Biological theories would attribute Styron’s depression to genetics or abnormalities in the brain. And, in fact, the author’s father battled the disease throughout his life and was hospitalized during his son’s boyhood. Further, although Styron does not mention any chemical imbalances, his abrupt withdrawal from his old friend of booze might have impacted his neurotransmitters, the biochemicals that transmit nerve impulses across a synapse. Ditto for his addiction to Halcion, in dosages three times the normal quantity—a particularly suicidal combination for someone Styron’s age.

Cognitive theorists argue that depressives distort certain stressful situations in negative ways. Although Styron does not evince this pattern, the circles in which he travels include many artists who also fell victim, sometimes fatally, to depression. Indeed, one writes what one knows, and, as previously noted, themes of gloom run throughout Styron’s oeuvre. The result is an almost obsessive concern with morbidity, suffering and the vulnerability of the flesh.

Nor does it help that Dr. Gold, an adherent of the biological and hence drug-based school, turns out to be incompetent and negligent, a symbol of the dehumanizing approach to medicine that treats the disease rather than the person. First, he misprescribes Halcion. When Styron complains of fantasies of self-destruction and suggests checking into a hospital, Gold discourages him. Then, at a critical juncture, Gold prescribes another antidepressant—which takes several weeks to kick in. Group therapy in the hospital (Styron does not discuss individual treatment after Gold) is no better. Drawing pictures and molding clay, this man of letters feels, infantilizes him.

Accordingly, it is neither pharmacology nor psychotherapy—the classic pillars of mood-disorder treatment—which Styron credits as his savior. Rather, it is the simple seclusion of a sanatorium, wherein one spends all day, every day, focused on recovery, as well as the loving patience of his wife Rose.
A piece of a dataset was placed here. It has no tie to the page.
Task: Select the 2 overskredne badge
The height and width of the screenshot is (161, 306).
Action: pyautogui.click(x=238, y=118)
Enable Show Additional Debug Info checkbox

Depression is as old as man, but only in the past decade or so, especially with the advent of Prozac, has it become a topic of mainstream conversation. We now recognize it is a disease, so it is easy to forget that not too long ago people considered depression a mystery or even self-inflicted. To this end, Darkness Visible is a gem of homespun honesty that destigmitizes what was once known as “the blues,” which brings knowledge thereof to an audience the textbook for my Abnormal Psychology class simply cannot do.

Indeed, if understanding breeds acceptance, then Styron’s memoir renders a great public service: articulating the ineffable. For only an artist can convey the sense that suffering melancholy is like being buried alive, or, in Styron’s words, “despair beyond despair” (63). Darkness Visible confirms the role of the writer in articulating the darkest secrets of the human psyche.

One secret, however, the book does not address is whether depression can be useful as a means to gain insight and spur creativity. On one hand, we can point to the great works of such depres-sives as Hemingway, Silvia Plath and Virginia Woolf. Surely descending to the depths of despair played some role in their genius? On the other hand, such romanticization is easy because it is not one’s own. Second, while depression may intensify one’s mind, an artist must first possess talent and passion. Third, while it is true that creativity often follows depression (Toni Morrison and The Bluest Eye, Philip Roth and American Pastoral), it is usually an escape from, not an entrance to it.[1]  Fourth, and above all, as the psychiatrist Peter Kramer recently observed, “Facing a man in great pain, headed for self-mutilation and death, who would withhold a potentially helpful treatment?”[2]

Ultimately, then, Darkness Visible makes me appreciate that depression today, like myriad ailments, is quite preventable. And although I am healthy and vigorous, should I become otherwise, I will remember this book as a testament to the ability of the human spirit to triumph in the face of severe adversity.

Footnotes

1. Paul Gordon, “You Don’t Have to Be Suicidal to Be an Artist, and It Doesn’t Help,” Independent (London), February 28, 1999.

2. Peter D. Kramer, “There’s Nothing Deep About Depression,” New York Times Magazine, April 17, 2005.